Belowground respiration is typically the largest flux of carbon from terrestrial ecosystems to the atmosphere, making up >70% of total respiration in boreal forests. Recent work has shown that belowground respiration continues during the snow-covered season in boreal ecosystems, but few studies have made complementary measurements during the snow-free season and it remains uncertain what proportion of annual belowground respiration occurs during winter. Traditional models of the relationship between temperature and respiration assume fixed temperature sensitivity, but it has become clear that the apparent temperature sensitivity of belowground respiration increases as soils approach 0°C. Use of fixed temperature sensitivity to model carbon budgets of northern ecosystems may, therefore, yield misleading results. We measured belowground respiration monthly over 2 years in four ecosystems along an elevation gradient in south-central Alaska. Three models, representing different hypotheses about the relationship between temperature and respiration, were confronted with the data.

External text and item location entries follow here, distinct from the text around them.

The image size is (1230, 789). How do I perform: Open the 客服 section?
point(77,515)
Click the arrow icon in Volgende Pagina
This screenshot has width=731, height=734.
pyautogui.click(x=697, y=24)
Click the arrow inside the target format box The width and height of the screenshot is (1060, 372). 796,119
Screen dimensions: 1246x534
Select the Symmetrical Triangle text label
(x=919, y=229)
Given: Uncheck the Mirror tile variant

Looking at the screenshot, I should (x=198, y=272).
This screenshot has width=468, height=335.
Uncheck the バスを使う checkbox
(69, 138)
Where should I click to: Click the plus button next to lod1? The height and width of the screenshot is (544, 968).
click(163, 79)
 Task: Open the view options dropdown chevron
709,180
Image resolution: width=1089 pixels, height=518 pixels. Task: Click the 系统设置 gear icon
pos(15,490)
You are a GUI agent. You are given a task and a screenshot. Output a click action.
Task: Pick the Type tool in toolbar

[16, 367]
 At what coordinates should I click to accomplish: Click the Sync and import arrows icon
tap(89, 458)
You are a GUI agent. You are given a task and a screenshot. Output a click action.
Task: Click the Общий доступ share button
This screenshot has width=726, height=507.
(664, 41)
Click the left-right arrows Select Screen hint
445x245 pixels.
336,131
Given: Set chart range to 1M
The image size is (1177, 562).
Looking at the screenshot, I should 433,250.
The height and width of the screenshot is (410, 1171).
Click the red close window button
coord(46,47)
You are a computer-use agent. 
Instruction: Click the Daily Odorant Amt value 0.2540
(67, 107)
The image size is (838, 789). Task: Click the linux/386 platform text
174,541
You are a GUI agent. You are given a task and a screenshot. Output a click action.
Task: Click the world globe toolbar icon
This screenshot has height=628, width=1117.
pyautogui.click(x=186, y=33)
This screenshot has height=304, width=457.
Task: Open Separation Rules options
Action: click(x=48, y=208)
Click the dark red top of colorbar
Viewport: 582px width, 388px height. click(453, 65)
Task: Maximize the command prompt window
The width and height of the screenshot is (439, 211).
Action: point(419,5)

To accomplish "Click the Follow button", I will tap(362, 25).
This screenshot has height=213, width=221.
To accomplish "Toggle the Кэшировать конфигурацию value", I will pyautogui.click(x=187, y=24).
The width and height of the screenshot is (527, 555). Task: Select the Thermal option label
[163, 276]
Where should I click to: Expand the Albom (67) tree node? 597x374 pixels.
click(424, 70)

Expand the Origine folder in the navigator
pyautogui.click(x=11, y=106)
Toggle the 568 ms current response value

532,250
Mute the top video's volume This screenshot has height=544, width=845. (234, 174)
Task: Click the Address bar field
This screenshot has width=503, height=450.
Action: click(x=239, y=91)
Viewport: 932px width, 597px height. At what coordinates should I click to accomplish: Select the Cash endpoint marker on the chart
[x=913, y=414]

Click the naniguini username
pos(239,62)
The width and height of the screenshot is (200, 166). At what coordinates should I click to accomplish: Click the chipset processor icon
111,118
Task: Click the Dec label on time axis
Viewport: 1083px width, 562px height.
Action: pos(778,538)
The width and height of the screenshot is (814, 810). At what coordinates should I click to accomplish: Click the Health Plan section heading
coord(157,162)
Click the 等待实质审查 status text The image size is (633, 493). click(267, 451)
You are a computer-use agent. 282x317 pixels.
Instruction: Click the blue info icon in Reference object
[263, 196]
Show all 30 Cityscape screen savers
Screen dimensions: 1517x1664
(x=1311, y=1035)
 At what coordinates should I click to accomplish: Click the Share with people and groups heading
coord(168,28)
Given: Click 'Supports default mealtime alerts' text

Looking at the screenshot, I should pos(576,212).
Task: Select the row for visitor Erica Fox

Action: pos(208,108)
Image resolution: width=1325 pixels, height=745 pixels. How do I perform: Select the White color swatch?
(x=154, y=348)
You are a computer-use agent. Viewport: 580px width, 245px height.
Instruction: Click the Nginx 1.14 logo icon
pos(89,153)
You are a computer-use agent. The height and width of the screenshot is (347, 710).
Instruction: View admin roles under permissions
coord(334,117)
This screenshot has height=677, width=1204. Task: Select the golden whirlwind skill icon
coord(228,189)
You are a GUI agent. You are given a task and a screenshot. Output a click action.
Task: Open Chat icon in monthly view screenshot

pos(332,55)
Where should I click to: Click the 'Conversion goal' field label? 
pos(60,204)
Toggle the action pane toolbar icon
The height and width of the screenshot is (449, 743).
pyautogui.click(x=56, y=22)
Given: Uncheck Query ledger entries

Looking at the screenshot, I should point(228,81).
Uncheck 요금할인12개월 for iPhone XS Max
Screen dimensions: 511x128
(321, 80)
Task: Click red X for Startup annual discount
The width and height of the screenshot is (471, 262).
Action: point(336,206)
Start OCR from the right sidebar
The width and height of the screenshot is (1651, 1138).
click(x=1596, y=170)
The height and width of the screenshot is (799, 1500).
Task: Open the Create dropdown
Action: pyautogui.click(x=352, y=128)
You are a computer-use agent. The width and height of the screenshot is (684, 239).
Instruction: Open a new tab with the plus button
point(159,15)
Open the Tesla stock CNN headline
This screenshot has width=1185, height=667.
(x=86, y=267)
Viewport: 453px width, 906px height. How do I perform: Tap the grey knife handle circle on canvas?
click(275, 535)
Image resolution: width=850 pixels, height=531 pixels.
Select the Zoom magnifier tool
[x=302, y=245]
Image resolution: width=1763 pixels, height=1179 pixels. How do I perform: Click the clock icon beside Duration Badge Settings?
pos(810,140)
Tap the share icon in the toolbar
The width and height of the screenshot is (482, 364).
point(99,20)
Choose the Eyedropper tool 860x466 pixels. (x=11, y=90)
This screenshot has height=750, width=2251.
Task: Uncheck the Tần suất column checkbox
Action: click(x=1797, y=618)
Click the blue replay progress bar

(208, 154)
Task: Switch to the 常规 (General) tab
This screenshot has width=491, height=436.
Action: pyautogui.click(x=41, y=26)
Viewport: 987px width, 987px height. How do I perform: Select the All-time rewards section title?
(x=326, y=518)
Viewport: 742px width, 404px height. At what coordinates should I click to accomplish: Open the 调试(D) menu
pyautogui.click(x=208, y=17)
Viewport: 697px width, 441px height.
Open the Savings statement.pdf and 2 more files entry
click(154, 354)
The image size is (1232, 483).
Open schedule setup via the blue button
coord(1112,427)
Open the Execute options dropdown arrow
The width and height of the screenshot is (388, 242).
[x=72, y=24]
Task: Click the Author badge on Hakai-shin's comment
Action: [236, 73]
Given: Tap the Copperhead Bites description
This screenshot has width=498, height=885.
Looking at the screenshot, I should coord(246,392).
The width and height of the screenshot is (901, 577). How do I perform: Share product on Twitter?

A logistic model, which allows the temperature sensitivity to vary inversely with temperature, and a variation of the Q10 model, which allows the temperature sensitivity to vary seasonally, performed well at all sites and produced similar estimates of seasonal and annual belowground respiration. The traditional Q10 model performed poorly at all sites and overestimated respiration during the snow-covered season. Annual belowground respiration was generally greater than in ecosystems of interior Alaska, where winters are colder and summers are warmer and drier. Belowground respiration during the snow-covered season made up 6–15% of the annual total—a small, but sensitive, component of annual carbon budgets.